>> Start Extracted data

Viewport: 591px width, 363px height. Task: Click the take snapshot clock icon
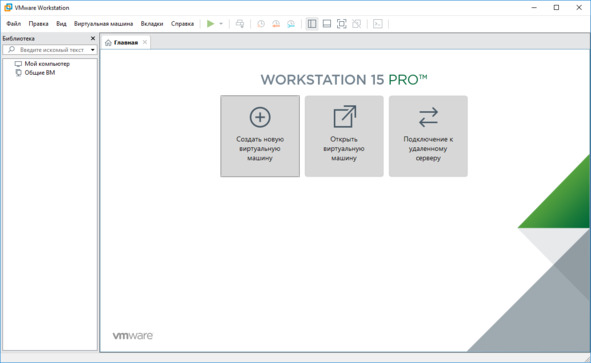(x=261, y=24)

>> End Extracted data
>> Start Extracted data

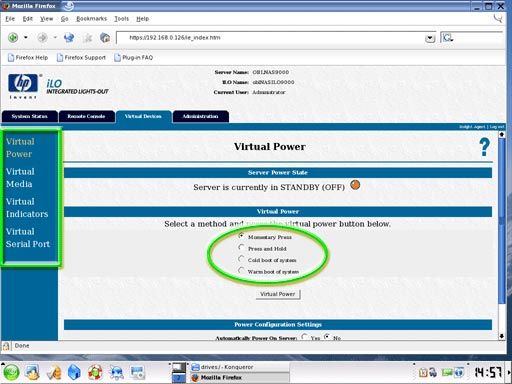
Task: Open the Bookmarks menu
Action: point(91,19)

>> End Extracted data
>> Start Extracted data

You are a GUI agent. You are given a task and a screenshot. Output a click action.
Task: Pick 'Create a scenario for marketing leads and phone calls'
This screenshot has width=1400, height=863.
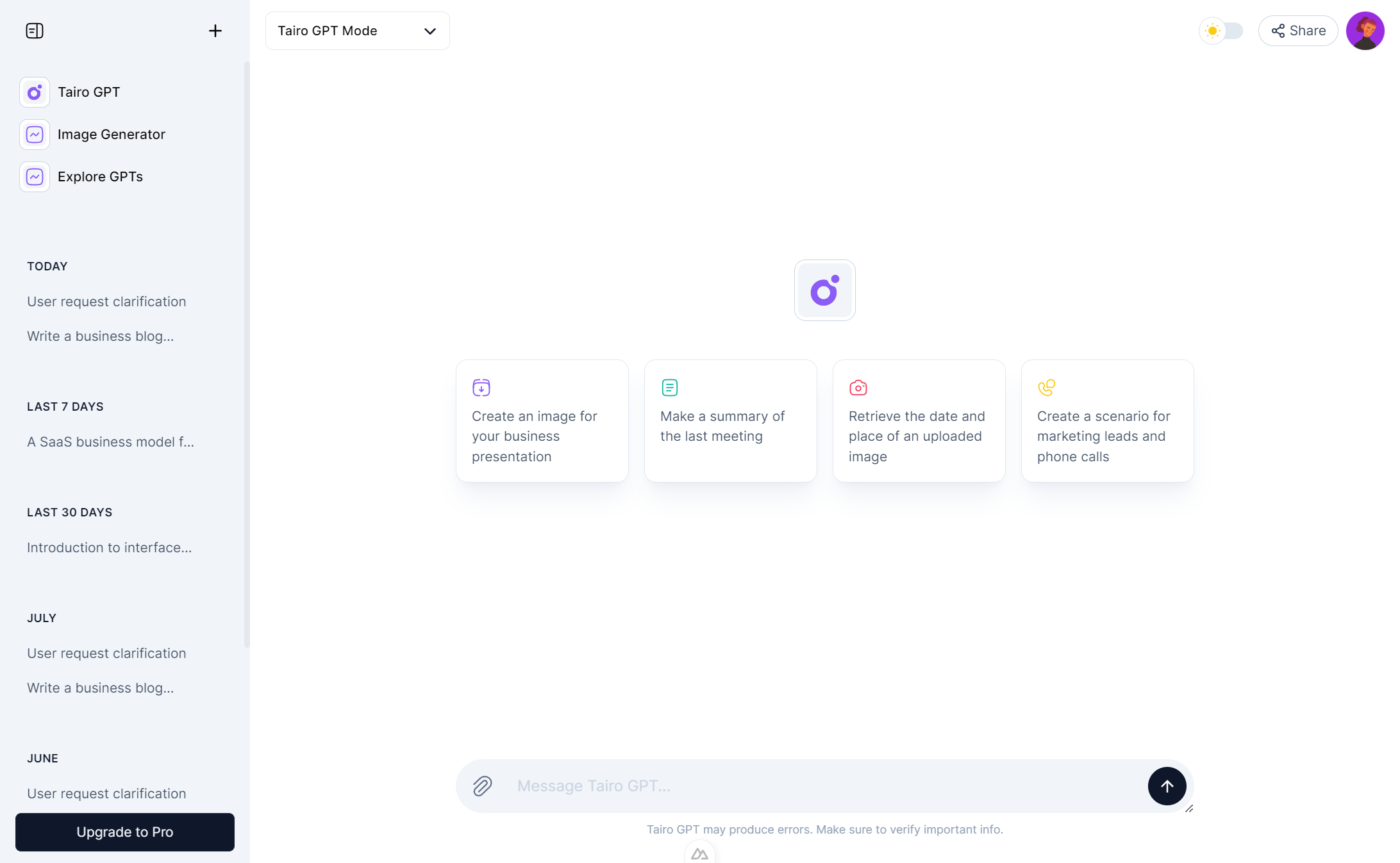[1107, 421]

>> End Extracted data

* **Stated problem**:
Output the records from the line containing "Viewport: 591px width, 363px" through the line containing "(x=261, y=24)", both included, reproducing them character for character. Omit the pictures.

* **Answer to the exercise**:
Viewport: 591px width, 363px height. Task: Click the take snapshot clock icon
(x=261, y=24)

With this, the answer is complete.